【学習のポイント】テキスト科目「情報デザイン演習I-1(グ)タイポグラフィ1」

タイポグラフィという学問は、歴史や思想、文化を内包する重厚長大な物語であると言えるでしょう。15世紀の半ばヨハン・グーテンベルクによってかなり精巧な金属活字が発明され、印刷術はヨーロッパ全土に広がって「最先端技術」はじわじわと浸透しました。各国の王様は活字を彫る者、鋳造ができる者、印刷ができる者、製本ができる者を集め自国のために書物を印刷したのです。それまで書物は手本を元に1冊ずつ手書きで写し取る「写本」しかなく、それを手に入れることができたのは教会や貴族だけでした。

では、その歴史や物語はどう調べればいいでしょうか。まずテキスト『イラストレーションの展開とタイポグラフィの領域』の第8章を読んでみましょう。活字版印刷以前の話から始まり、デジタルタイプの登場まで解説されています。

フランスの国王シャルル7世は、印刷術を知るために造幣局の局長だったニコラ・ジェンソンをヨハン・グーテンベルクの工房へ送り込みます。ジェンソンはそこですっかり印刷術の魅力にとりつかれ、その後ベネツィアで独立しローマン体の祖と呼ばれる活字を作りました。ベネツィアではアルダス工房からも美しい活字を使った美しい書物が作られ、フランスの国王フランソワ1世の側近だったジェフロア・トリィはアルダス工房の書物に使われている活字以上に美しい活字を作ろうと試みます。活字父型彫刻士のクロード・ギャラモンを説得しその結果フランスらしいエレガントな活字が生み出されました。ギャラモンの活字はその後の活字彫刻に影響を与え、各国で印刷の黄金期を迎えます。

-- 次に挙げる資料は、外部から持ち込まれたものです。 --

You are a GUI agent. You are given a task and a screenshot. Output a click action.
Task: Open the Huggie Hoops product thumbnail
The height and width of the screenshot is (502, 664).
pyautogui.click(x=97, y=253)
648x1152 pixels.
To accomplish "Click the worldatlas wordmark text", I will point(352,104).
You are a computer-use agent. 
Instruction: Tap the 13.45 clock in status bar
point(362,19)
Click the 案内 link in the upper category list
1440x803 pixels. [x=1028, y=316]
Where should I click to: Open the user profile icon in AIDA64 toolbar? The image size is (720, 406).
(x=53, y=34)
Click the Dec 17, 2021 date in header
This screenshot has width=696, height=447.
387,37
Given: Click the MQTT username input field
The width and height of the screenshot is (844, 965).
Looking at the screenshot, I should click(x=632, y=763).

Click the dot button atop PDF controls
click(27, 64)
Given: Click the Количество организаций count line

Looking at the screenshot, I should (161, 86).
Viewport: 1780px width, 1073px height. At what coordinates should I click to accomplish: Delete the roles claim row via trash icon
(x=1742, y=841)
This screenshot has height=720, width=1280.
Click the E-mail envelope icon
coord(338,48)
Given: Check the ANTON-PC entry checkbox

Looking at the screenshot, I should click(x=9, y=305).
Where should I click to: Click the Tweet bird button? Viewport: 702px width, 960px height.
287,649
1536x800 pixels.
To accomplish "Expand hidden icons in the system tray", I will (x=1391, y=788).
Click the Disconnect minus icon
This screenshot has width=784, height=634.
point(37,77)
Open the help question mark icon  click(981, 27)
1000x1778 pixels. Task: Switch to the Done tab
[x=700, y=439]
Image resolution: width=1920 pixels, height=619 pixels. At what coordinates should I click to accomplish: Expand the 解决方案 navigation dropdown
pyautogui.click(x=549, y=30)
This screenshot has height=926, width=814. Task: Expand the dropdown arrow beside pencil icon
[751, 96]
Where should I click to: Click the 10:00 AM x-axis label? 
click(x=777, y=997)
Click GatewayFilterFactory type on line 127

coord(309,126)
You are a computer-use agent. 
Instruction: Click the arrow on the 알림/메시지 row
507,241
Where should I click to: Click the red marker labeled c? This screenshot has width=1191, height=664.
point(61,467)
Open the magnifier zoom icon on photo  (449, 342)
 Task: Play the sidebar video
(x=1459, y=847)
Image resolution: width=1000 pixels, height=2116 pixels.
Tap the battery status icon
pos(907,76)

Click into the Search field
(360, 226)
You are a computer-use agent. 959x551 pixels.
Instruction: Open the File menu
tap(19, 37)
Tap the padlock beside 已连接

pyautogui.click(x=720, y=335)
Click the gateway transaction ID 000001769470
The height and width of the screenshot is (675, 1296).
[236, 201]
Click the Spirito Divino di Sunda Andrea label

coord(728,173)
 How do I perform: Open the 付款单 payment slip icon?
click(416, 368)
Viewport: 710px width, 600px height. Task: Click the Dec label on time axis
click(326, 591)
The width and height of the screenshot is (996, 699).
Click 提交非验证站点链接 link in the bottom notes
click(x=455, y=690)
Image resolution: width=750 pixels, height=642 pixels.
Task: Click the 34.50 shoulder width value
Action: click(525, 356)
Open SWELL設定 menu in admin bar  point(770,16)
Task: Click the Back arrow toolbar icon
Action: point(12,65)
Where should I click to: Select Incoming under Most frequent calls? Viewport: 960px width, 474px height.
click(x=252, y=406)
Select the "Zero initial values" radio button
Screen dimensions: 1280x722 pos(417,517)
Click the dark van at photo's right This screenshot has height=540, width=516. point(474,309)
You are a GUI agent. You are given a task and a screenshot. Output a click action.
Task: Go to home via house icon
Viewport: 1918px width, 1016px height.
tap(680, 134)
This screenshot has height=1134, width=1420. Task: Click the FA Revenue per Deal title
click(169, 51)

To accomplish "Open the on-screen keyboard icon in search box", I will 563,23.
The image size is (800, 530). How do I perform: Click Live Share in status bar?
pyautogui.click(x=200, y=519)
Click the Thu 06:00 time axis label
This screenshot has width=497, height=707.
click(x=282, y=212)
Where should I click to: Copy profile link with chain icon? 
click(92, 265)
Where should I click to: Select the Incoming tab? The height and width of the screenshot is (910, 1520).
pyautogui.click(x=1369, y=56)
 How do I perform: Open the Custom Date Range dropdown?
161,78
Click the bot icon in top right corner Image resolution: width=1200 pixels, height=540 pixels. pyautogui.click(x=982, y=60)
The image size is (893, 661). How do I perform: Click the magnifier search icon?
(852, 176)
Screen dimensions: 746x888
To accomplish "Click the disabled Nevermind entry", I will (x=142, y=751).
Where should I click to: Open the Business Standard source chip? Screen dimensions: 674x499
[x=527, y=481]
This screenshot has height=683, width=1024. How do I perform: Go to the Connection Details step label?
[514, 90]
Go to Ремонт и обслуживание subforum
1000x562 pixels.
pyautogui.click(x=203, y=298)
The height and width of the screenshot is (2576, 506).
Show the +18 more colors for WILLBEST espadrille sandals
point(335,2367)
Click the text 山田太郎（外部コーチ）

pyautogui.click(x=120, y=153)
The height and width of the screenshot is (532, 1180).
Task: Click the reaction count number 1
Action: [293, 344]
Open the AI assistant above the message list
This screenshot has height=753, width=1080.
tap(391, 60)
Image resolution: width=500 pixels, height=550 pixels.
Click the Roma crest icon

イギリスでは、ウイリアム・キャズロンやジョン・バスカヴィルらが、イタリアではジャンバティスタ・ボドニがそれぞれ美しい活字を作り、様々な書物が印刷され、人々は書物を手にする喜びを得たのです。

その後印刷術は、次第に産業、商業として発達します。美しかった活字は消え失せ、単に売れる粗悪な活字が乱造されるようになり、印刷の魔の1世紀などと呼ばれるようになりました。その一方でモノタイプ社のディレクターであったスタンリー・モリスンは、美しかった古典活字の復刻と新しい時代の活字を次々とプロデュースし、エリック・ギルによるパペチュアやギルサン活字、新聞タイムズの新しい新聞用活字タイムズ・ニュー・ローマンを登場させ、その博識な研究でタイポグラフィを学問とする論文を多く残しています。

第2次世界大戦後は、スイス生まれのアドリアン・フルティガーによってニコラ・ジェンソンのローマン体の骨格を持つ20世紀の傑作と呼ばれるユニヴァースを、ドイツ人ヘルマン・ツァップはフィレンツェのサンタクローチェ大聖堂でみた墓碑にヒントを得てローマン体とサンセリフ体を融合したセリフレスローマン体のオプティマを発表しました。このように活字は互いに影響されて生まれてきました。歴史に踏み込んでみると潮流が表れて理解がしやすくなります。グーテンベルクの発明から約550年の時を経て活字は金属からデジタルになりましたが本質は何も変わっていません。この演習を通じてタイポグラフィの世界に触れてください。